Carlos Kusnir
Buenos Aires, Paris-Marseille
Il y a 42 ans, Carlos Kusnir quittait Buenos Aires pour un premier séjour en Europe. Il allait s’y installer définitivement à partir de 1979, d’abord à Paris, ensuite à Marseille. Son travail l’amène à des passages fréquents à Zurich. De sa ville d’origine, il a gardé l’art de faire d’un rien un petit monument de peinture, de pratiquer le mélange des genres et de jouer le mineur pour faire de l’art majeur.
L’importante exposition présentée au 19 Centre régional d’art contemporain se déploie entre la bidimensionnalité du tableau et la tridimensionnalité de l’installation. Entre l’image et le son qui donne un volume à la peinture. Elle est constituée essentiellement d’œuvres nouvelles réalisées suite à une collaboration étroite avec l’atelier Wolfensberger à Zurich. Ces œuvres font notamment appel à des éléments lithographiés et sérigraphiés.
Karlos Kusnir voit le tableau comme une forme suprême de l’indépendance. Une sorte d’ovni qui peut voyager et se déplacer d’un pays à l’autre. Un tableau peut être posé par terre ou collé au plafond. Il peut être regardé en faisant abstraction lieu dans lequel il est présenté. En tant que lieu commun, le spectateur est habitué à la forme tableau et regarde directement ce qui se trouve à l’intérieur.
L’usage de la lithographie permet à l’artiste de travailler sur une surface où il n’y avait plus de perspective. Très vite, il a fait appel à des traitements différents mais surtout de l’espace fracturé, un espace polyphonique. «C’est quelque chose de naturel en Argentine. Moi-même, je viens d’une famille ukrainienne. Chacun y débarque et c’est le mélange qui prévaut…Les critères plastiques ne peuvent pas être les mêmes qu’en France.»
Si la sérigraphie et la lithographie ont pris une importance telle dans la production de Carlos Kusnir c’est qu’il y a un élément matériel propre au procédé: les superpositions, les opacités, les transparences, mais il y a aussi la notion du temps. L’utilisation de couches différentes est un procédé que l’on retrouve également dans la lithographie. En lithographie, le résultat final correspond à l’addition de plusieurs couches. C’est un travail progressif, qui se passe dans le temps et qui demande de l’anticipation. Ce n’est pas seulement une histoire matérielle et technique.

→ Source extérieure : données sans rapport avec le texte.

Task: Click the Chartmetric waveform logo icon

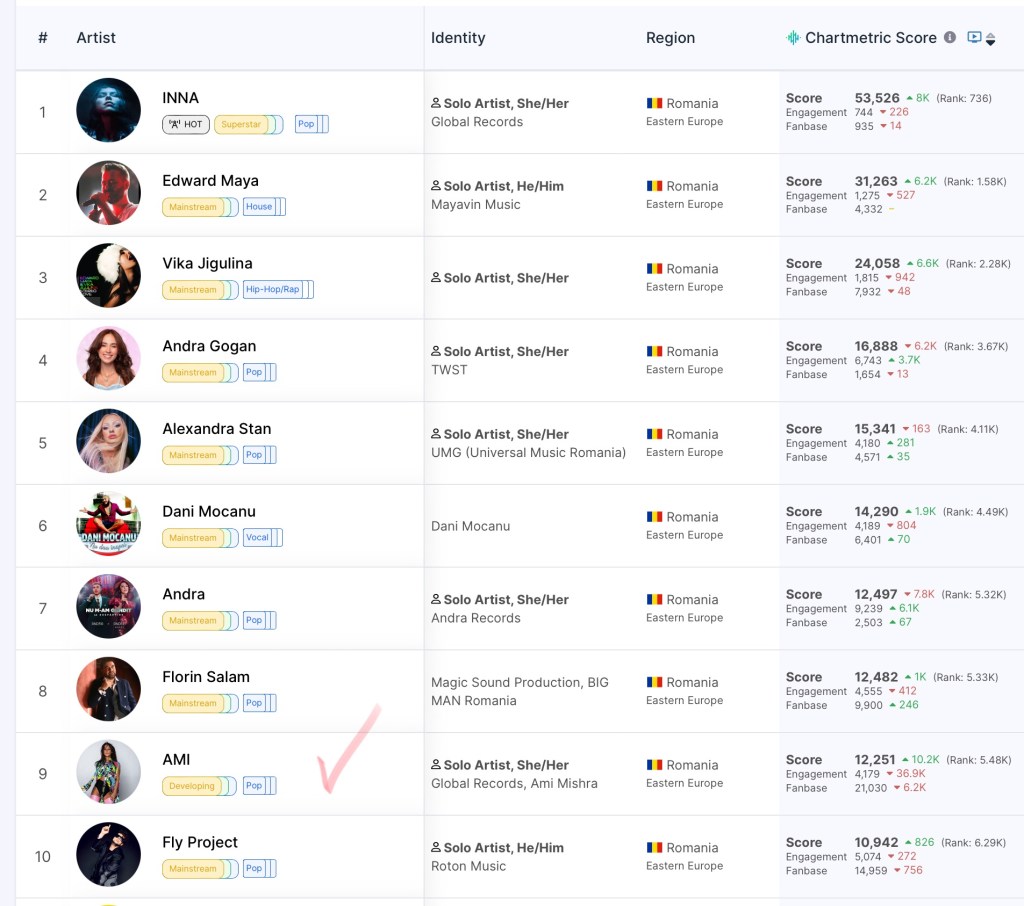Action: [x=793, y=38]
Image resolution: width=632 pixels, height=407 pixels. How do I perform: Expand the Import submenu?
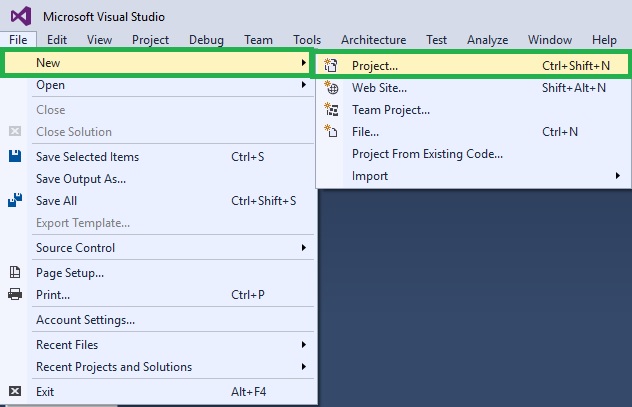[617, 176]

A ce sujet, Pierre Wat notait «qu’il y a une dimension urbaine, comme si sa peinture était traversée par la réminiscence d’affiches à demi décollées qui ornent les murs des villes au point d’en devenir le décor. Mais là où ce sont le temps, le hasard et l’accident, qui décollent les affiches de nos cités, c’est la nécessité qui ordonne la pratique de Carlos Kusnir. Car ce qui semble bancal et léger est le fruit d’un faux hasard profondément maîtrisé, comme si l’artiste voulait donner à son œuvre l’allure d’un accident reconstitué. Ici, l’artifice joue à ressembler à la nature.»